There's a sentiment in the industry right now that Software as a Service (SaaS) is dead in the water. Why spend X amount of money on service providers when you can develop your own tool for a fraction of the price? With LLMs lowering the barrier to entry, the math seems obvious.
The value proposition is attractive, but it's flawed. The people that share this belief are marginalizing the importance of software developed to address the needs of many over the needs of one. A mature SaaS product isn't just code. It's a structured solution built around customers, addressing compliance and audit concerns like SOC2 and ISO27001. Scalability, reliability, and security. Years of edge cases discovered and patched. Unless you're helming your replacement with senior-level development talent iterating over it with an LLM, you're going to end up with an inferior product. And even then, you're now on the hook for maintaining it.

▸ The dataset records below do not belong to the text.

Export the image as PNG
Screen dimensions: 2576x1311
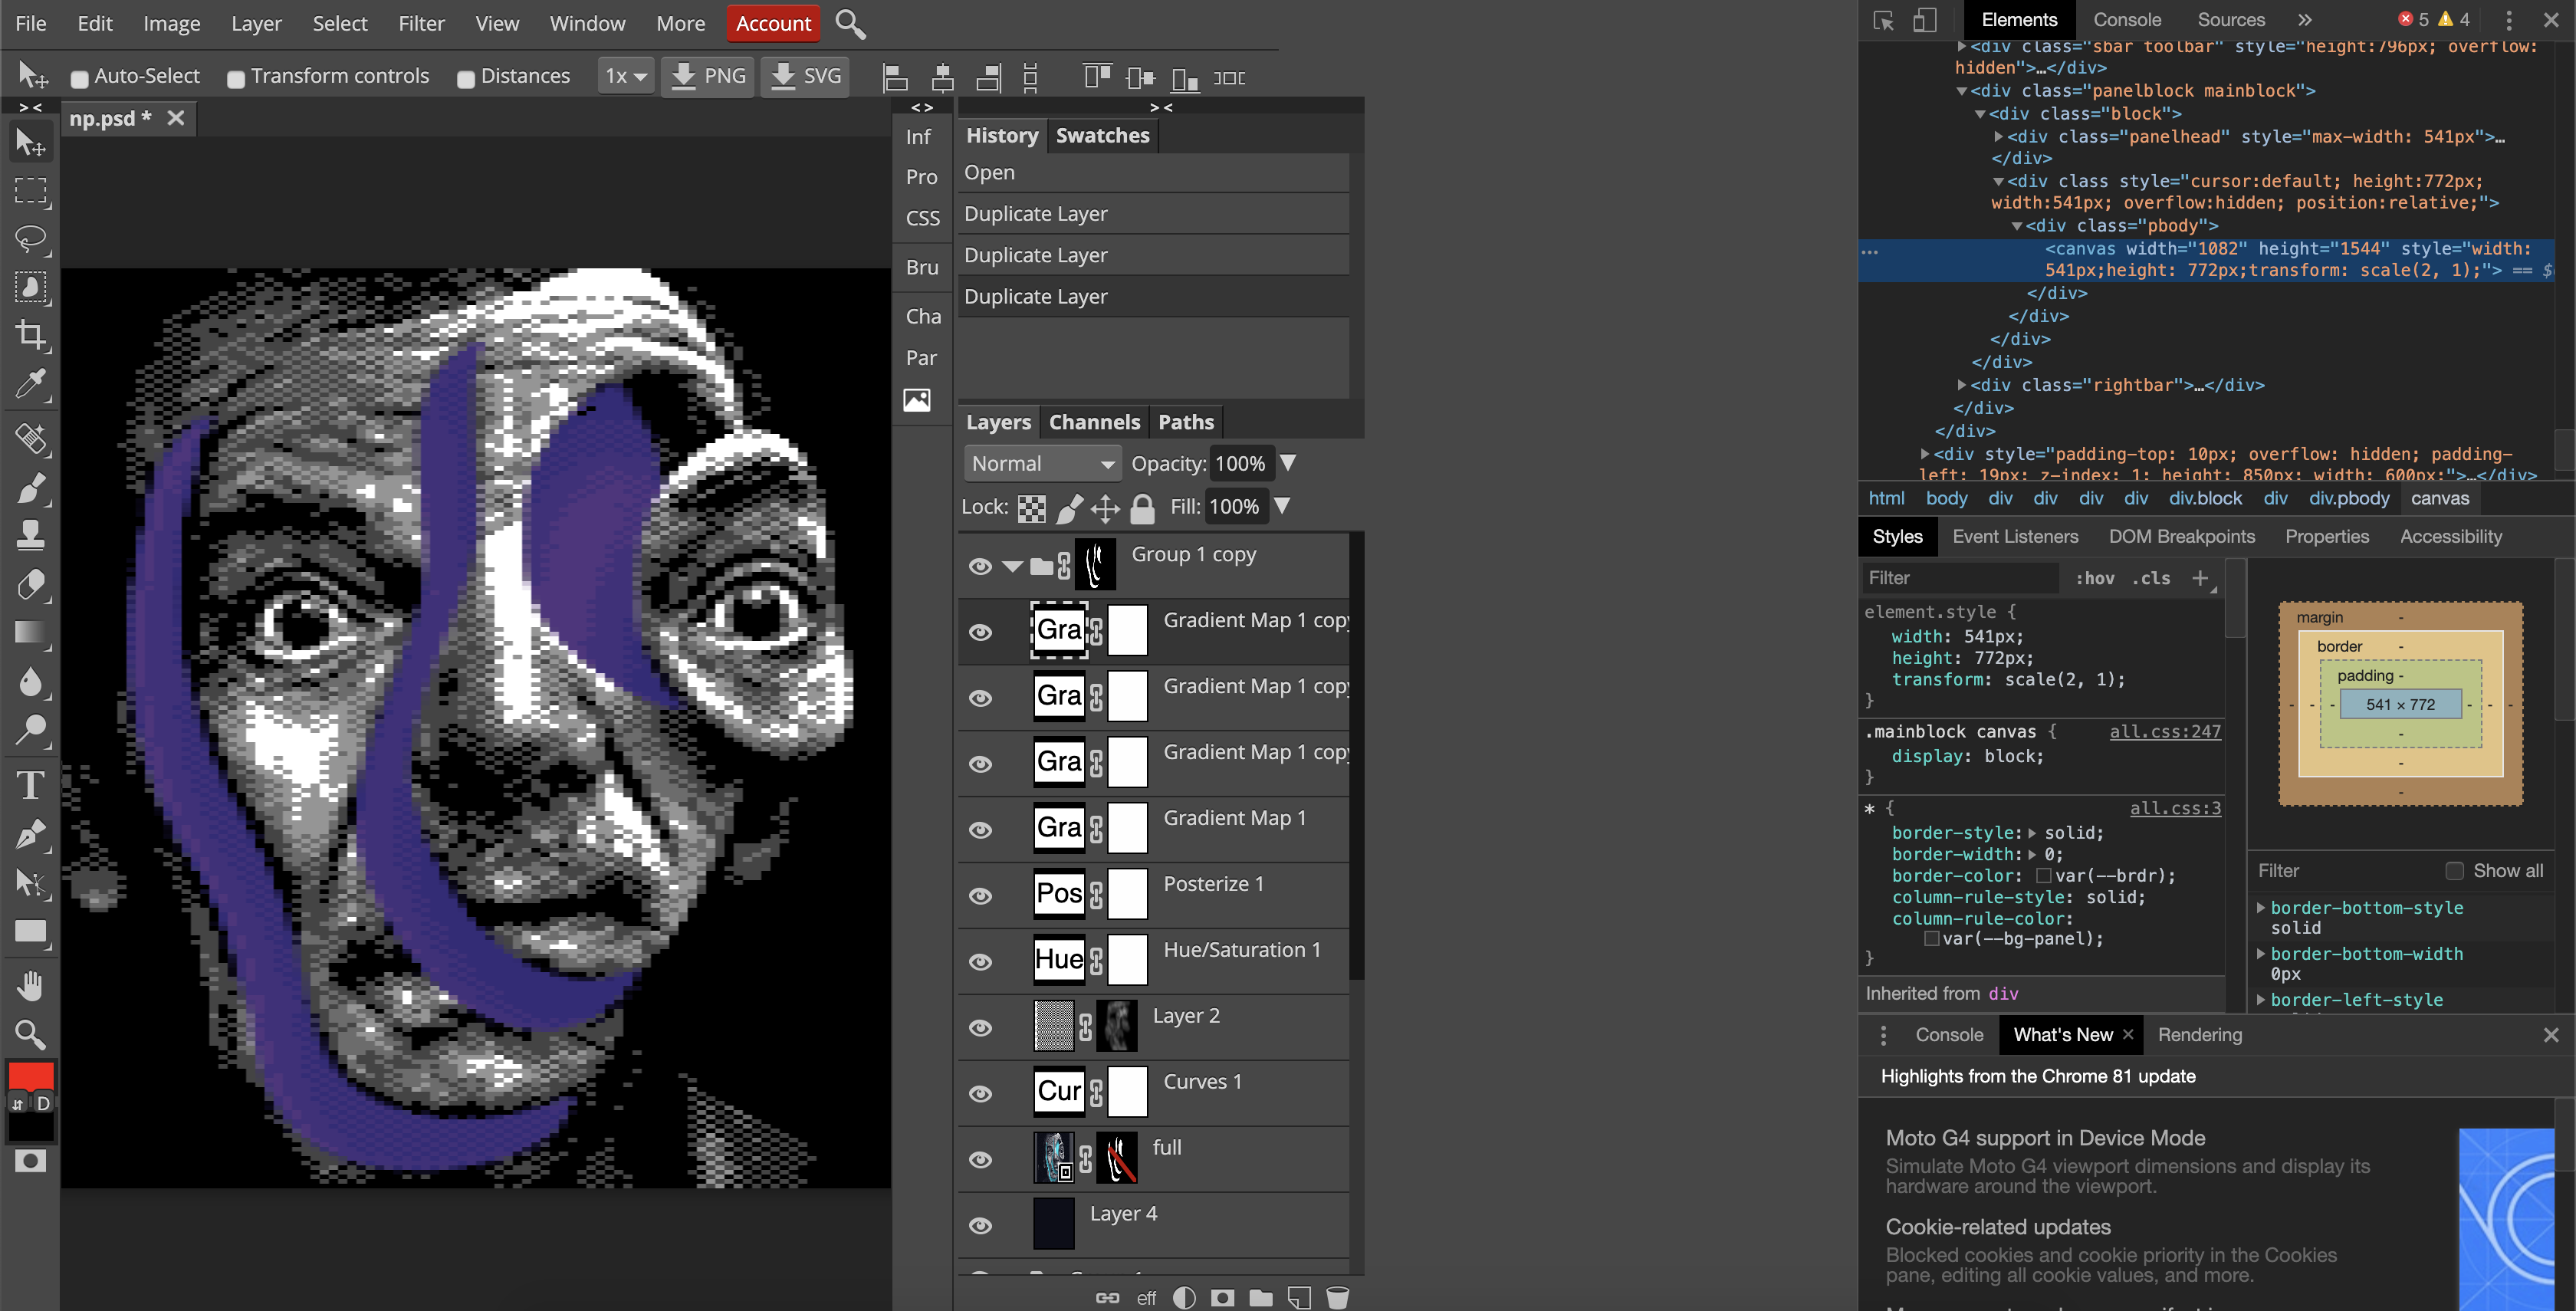coord(707,75)
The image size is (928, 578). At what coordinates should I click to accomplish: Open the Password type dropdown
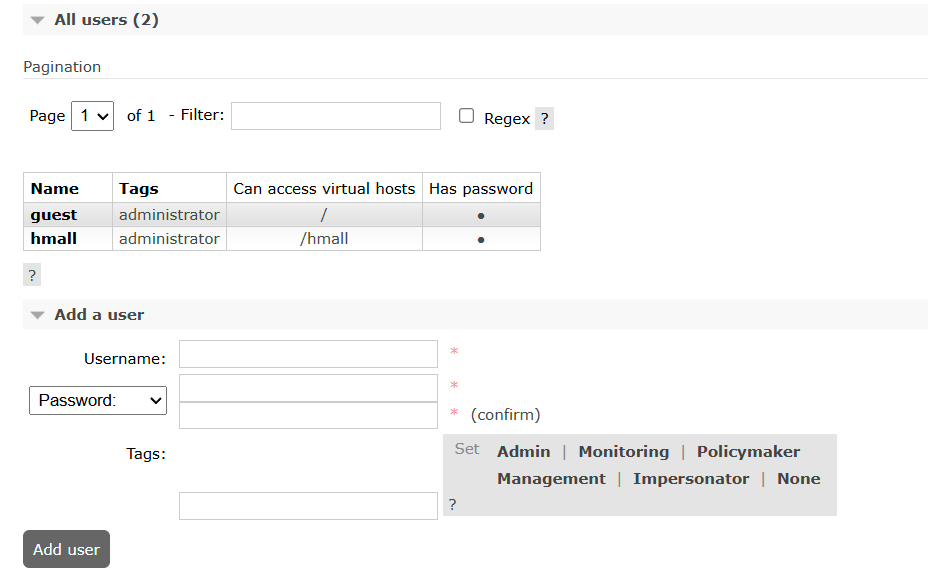pyautogui.click(x=98, y=400)
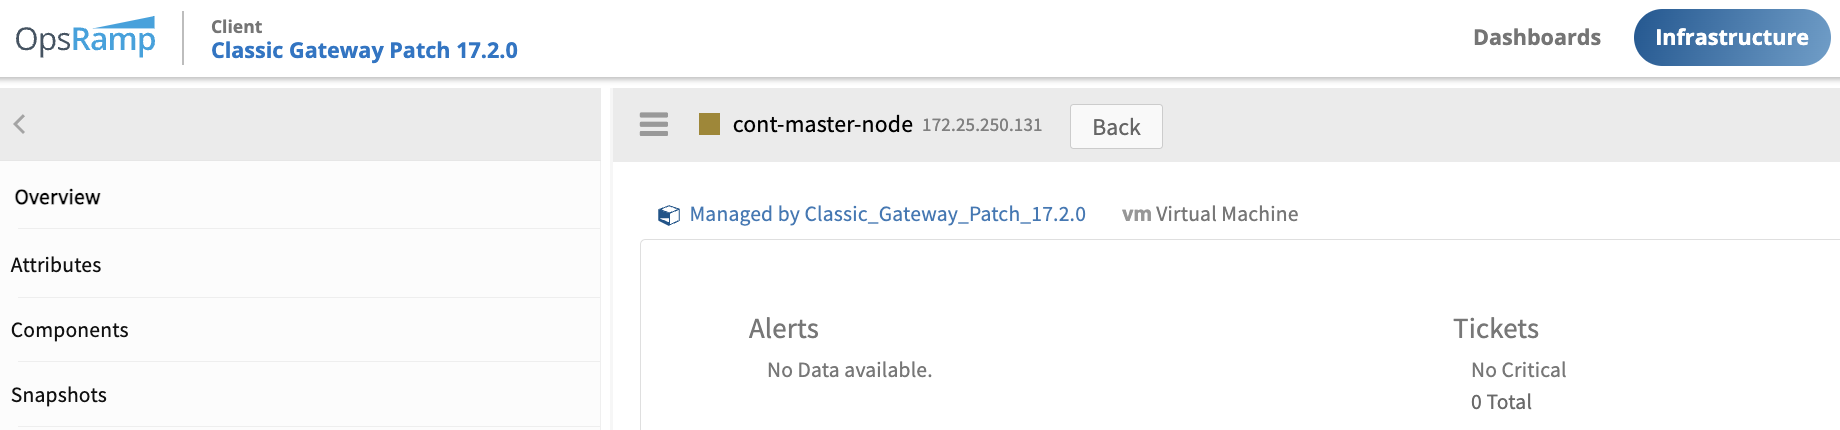Open the Attributes section
Image resolution: width=1840 pixels, height=430 pixels.
[56, 265]
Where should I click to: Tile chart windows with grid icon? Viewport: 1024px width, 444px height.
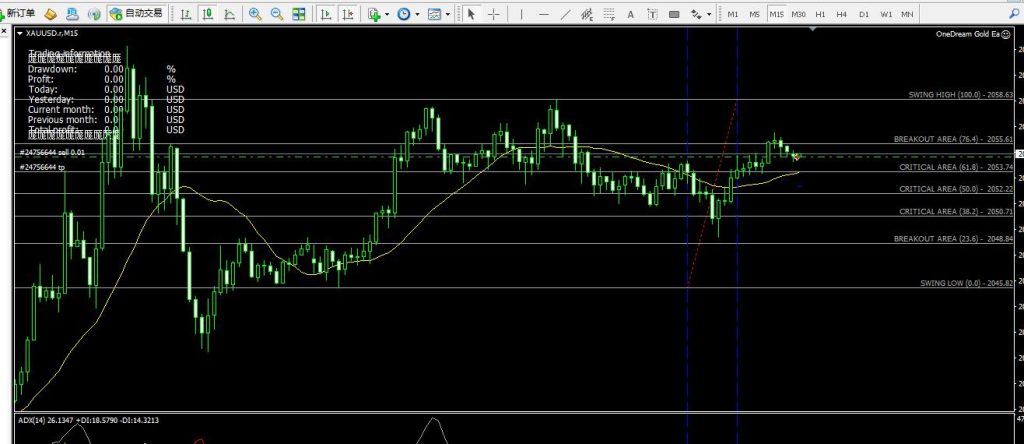coord(299,14)
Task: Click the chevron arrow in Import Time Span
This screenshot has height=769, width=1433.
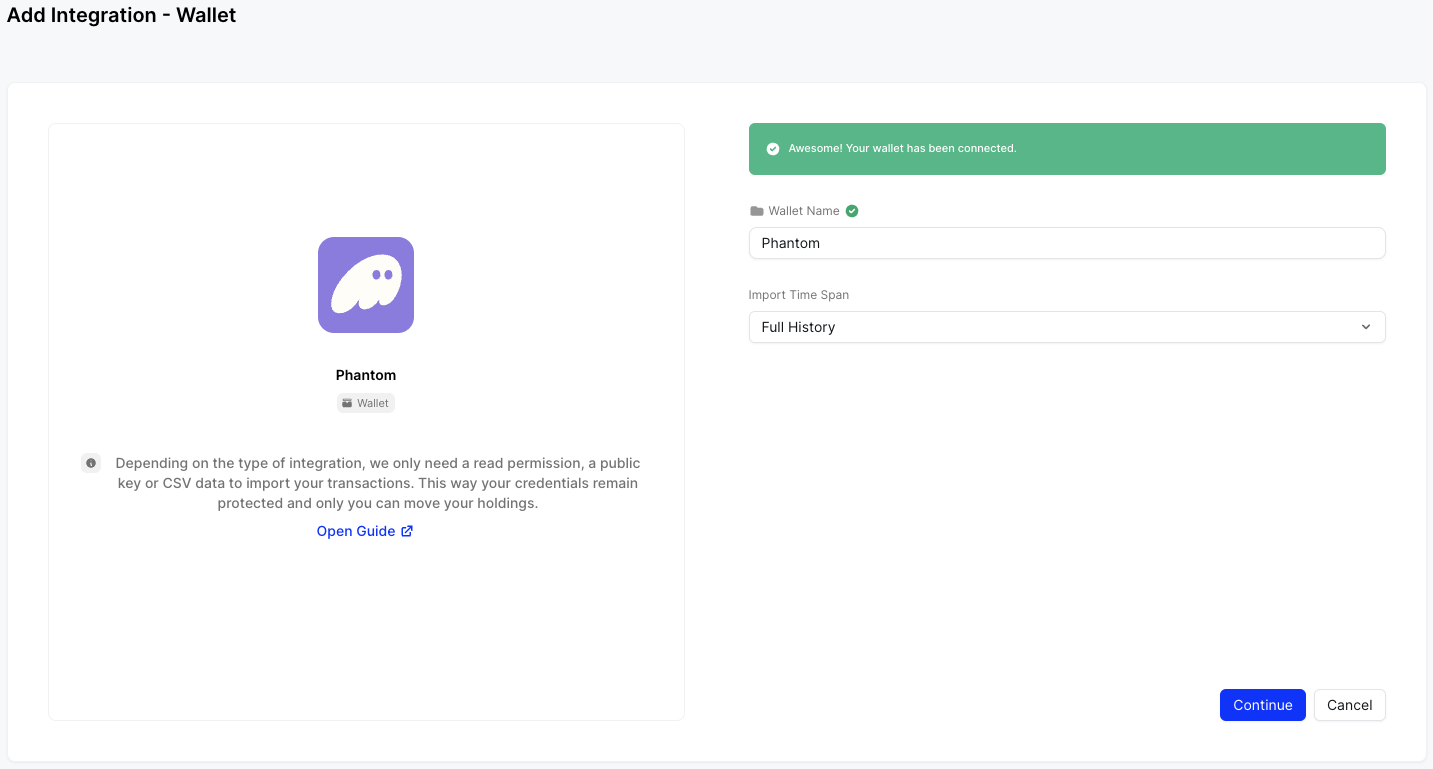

You might argue that's fine, and that may be true in the case of prototypes or experiments. But there's another key component to the success of a product: trust. If your application breaks down, is bug-laden, or otherwise compromised, that's a devastating blow to trust. And trust, once lost, is incredibly difficult to rebuild. Your customers don't care how you built it. They care that it works, every time.
I think the future of SaaS lies in more rapid feature development. Leveraging AI to accelerate their own roadmaps while maintaining the principles that helped build that trust and customer base. The companies that will thrive aren't the ones being replaced by vibe-coded alternatives. They're the ones using AI to ship faster, iterate smarter, and widen the gap.